The Offense Falters Again
There isn’t much to say about the offense. It stinks right now. They’re not driving the ball. They’re not having good at-bats. They’re missing meatballs. They’re letting meatballs go by. They didn’t drive the ball into the outfield more than five times at the most tonight. They’re not just experiencing a power outage. The Yankees aren’t hitting the ball hard. It is bizarre and totally out of character.
The one thing I do want to touch upon is this idea of perception and eyewash. Because the Yankees aren’t hitting the ball, the focus is now on the team’s effort. There are now suggestions that the Yankees aren’t playing hard. There is one play making the rounds: Gleyber’s ground ball in front of the plate in the seventh inning. When things aren’t going right, people start taking liberties with their perceptions. It can’t possibly be as simple as the team not having good at-bats. It has to be a matter of effort and really wanting it. The Yankees don’t want it enough. Why else would Gleyber not run 3,000 MPH on a 25 footer in front of the plate?
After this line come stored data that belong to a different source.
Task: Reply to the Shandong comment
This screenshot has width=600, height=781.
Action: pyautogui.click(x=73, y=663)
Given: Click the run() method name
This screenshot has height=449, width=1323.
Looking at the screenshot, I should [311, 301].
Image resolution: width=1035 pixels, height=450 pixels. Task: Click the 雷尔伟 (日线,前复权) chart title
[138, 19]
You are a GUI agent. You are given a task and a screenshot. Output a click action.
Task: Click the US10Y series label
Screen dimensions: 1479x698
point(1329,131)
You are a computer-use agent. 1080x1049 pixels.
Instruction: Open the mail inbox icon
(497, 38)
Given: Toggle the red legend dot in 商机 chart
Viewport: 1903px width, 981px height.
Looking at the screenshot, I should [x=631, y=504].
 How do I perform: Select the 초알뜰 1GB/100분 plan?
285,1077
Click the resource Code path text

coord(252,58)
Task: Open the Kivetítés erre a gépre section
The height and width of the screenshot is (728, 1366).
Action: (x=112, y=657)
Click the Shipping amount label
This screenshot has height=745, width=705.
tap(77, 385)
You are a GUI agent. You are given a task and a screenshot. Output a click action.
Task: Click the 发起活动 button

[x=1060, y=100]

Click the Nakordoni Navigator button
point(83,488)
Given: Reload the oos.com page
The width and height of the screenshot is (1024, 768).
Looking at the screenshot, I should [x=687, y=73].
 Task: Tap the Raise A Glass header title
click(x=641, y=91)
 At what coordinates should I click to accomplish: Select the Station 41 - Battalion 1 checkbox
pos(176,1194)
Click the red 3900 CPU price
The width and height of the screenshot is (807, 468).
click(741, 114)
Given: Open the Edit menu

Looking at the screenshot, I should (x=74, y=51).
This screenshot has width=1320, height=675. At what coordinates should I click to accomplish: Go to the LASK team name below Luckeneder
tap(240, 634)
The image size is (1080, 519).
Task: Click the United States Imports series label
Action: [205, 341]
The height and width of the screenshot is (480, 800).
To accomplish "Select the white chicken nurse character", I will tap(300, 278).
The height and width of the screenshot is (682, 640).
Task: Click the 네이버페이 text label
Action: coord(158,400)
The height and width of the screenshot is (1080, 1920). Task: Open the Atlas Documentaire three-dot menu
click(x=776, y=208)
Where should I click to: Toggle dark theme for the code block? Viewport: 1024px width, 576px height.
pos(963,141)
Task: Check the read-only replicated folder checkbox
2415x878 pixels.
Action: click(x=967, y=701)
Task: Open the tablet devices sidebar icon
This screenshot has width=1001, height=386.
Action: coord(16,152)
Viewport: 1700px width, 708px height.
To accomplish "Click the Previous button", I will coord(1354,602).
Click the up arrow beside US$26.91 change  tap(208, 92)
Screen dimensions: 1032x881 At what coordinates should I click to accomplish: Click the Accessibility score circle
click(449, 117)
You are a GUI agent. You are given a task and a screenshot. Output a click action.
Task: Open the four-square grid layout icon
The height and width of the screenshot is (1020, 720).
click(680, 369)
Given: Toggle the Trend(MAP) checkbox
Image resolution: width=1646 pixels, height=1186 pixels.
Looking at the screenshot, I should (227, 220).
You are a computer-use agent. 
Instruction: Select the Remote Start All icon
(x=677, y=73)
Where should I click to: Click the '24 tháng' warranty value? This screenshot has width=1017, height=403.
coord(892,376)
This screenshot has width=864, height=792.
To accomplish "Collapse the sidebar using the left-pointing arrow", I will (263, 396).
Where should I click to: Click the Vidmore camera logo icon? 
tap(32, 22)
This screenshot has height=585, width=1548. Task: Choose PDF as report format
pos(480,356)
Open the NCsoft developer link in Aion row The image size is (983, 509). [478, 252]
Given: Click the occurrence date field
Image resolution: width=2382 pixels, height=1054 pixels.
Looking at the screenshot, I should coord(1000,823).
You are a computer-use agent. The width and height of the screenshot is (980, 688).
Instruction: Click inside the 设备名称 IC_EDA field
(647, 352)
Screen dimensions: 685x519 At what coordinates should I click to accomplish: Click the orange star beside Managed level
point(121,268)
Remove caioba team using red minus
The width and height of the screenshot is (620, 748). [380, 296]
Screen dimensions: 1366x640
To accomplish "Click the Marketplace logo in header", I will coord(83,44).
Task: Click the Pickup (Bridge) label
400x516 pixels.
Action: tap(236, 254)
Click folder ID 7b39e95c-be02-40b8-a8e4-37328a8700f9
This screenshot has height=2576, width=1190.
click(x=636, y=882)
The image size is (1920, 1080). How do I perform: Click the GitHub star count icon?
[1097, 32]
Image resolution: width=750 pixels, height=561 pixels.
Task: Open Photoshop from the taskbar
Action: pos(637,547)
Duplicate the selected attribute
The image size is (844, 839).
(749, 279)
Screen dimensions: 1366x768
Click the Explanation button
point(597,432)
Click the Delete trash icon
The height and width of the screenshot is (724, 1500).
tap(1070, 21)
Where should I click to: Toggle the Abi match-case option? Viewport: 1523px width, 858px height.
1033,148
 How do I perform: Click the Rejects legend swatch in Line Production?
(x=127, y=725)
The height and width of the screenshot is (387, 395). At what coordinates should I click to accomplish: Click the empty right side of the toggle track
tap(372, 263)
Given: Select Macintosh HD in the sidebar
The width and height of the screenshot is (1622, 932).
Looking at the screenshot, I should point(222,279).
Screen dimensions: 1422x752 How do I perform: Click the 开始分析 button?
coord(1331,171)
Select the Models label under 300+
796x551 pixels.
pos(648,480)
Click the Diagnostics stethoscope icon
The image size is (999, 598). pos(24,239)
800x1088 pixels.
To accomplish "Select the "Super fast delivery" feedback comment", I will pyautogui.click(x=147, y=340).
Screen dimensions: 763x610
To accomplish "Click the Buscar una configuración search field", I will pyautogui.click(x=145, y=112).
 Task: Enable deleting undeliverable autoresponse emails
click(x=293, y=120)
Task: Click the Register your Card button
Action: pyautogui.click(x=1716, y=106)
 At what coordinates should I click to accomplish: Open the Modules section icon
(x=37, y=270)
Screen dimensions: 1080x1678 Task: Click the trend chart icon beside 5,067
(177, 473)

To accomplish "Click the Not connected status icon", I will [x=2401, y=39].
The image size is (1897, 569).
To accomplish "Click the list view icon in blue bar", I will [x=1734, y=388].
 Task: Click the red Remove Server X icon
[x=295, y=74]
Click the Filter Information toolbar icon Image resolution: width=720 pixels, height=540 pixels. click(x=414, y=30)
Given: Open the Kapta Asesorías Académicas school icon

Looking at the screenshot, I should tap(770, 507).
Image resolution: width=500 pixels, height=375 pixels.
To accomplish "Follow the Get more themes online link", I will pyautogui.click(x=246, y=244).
Because displays like that are total eyewash. Gleyber running super hard down the line in forty-degree weather right after Gio Urshela left the game with back tightness while *running to first base* isn’t changing the outcome of the play. It doesn’t change how we feel about Gleyber as a player. The Yankees aren’t scoring a run on the play. His speed to first base is doing absolutely nothing to change the fate of the game. The only thing it’s doing is playing into a silly misperception of effort and competitive spirit. Gleyber wants to win. Gleyber posts up every day. His effort isn’t an issue and never will be. I don’t want the starting shortstop risking some soft tissue injury to satisfy some WFAN callers and some Twitter accounts. I need to see a healthy Gleyber get out of his rut.
The bigger issue on the play was the check swing. It’s a 1-1 count, and he took an unconvincing and off-balance “swing.” That is what we should be talking about. The at-bats suck. I don’t care if Gleyber takes ten minutes and trots around the bases backward if he jacks one out there. I want to see him hit some bombs from the fifth spot in the lineup. That is the “effort” the team needs and not some sprint speed test for Statcast.
The Yankees will face a non-East team in the regular season for the first time since 2019. How wild is that? They will face the Cleveland baseball team in Cleveland. It will be Doming Germán against Aaron Civale. The game starts at 6:10pm. Enjoy your night.